Task instructions:
Transcribe the records below exactly.

Collected data entries
--*--

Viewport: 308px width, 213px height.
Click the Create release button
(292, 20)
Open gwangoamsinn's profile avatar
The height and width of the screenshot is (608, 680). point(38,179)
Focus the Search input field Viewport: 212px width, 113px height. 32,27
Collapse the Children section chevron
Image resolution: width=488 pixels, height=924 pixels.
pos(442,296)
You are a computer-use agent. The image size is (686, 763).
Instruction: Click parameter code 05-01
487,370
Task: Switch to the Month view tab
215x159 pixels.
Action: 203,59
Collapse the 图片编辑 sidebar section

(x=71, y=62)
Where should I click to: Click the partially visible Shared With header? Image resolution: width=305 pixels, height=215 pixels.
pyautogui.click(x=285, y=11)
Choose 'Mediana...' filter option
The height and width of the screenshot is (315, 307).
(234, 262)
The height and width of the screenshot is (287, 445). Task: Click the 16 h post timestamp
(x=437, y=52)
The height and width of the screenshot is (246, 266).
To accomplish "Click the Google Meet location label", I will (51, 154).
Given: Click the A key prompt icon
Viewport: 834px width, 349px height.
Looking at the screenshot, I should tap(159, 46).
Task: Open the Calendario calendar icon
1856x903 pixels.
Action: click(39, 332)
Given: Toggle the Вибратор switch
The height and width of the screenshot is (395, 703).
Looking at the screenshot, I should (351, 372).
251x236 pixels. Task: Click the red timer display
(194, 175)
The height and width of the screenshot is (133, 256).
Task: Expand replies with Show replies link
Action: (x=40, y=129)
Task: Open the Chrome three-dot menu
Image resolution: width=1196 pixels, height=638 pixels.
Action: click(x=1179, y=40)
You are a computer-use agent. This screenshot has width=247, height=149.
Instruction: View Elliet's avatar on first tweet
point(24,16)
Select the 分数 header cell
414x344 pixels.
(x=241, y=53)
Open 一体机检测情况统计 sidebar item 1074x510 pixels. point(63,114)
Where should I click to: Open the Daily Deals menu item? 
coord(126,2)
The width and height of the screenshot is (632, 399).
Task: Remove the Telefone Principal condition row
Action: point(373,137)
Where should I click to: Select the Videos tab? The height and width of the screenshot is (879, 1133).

--*--

Reply to the task:
Viewport: 308px width, 213px height.
Click the Create release button
(292, 20)
Open gwangoamsinn's profile avatar
The height and width of the screenshot is (608, 680). point(38,179)
Focus the Search input field Viewport: 212px width, 113px height. 32,27
Collapse the Children section chevron
Image resolution: width=488 pixels, height=924 pixels.
pos(442,296)
You are a computer-use agent. The image size is (686, 763).
Instruction: Click parameter code 05-01
487,370
Task: Switch to the Month view tab
215x159 pixels.
Action: 203,59
Collapse the 图片编辑 sidebar section

(x=71, y=62)
Where should I click to: Click the partially visible Shared With header? Image resolution: width=305 pixels, height=215 pixels.
pyautogui.click(x=285, y=11)
Choose 'Mediana...' filter option
The height and width of the screenshot is (315, 307).
(234, 262)
The height and width of the screenshot is (287, 445). Task: Click the 16 h post timestamp
(x=437, y=52)
The height and width of the screenshot is (246, 266).
To accomplish "Click the Google Meet location label", I will (51, 154).
Given: Click the A key prompt icon
Viewport: 834px width, 349px height.
Looking at the screenshot, I should tap(159, 46).
Task: Open the Calendario calendar icon
1856x903 pixels.
Action: click(39, 332)
Given: Toggle the Вибратор switch
The height and width of the screenshot is (395, 703).
Looking at the screenshot, I should (351, 372).
251x236 pixels. Task: Click the red timer display
(194, 175)
The height and width of the screenshot is (133, 256).
Task: Expand replies with Show replies link
Action: (x=40, y=129)
Task: Open the Chrome three-dot menu
Image resolution: width=1196 pixels, height=638 pixels.
Action: click(x=1179, y=40)
You are a computer-use agent. This screenshot has width=247, height=149.
Instruction: View Elliet's avatar on first tweet
point(24,16)
Select the 分数 header cell
414x344 pixels.
(x=241, y=53)
Open 一体机检测情况统计 sidebar item 1074x510 pixels. point(63,114)
Where should I click to: Open the Daily Deals menu item? 
coord(126,2)
The width and height of the screenshot is (632, 399).
Task: Remove the Telefone Principal condition row
Action: point(373,137)
Where should I click to: Select the Videos tab? The height and width of the screenshot is (879, 1133).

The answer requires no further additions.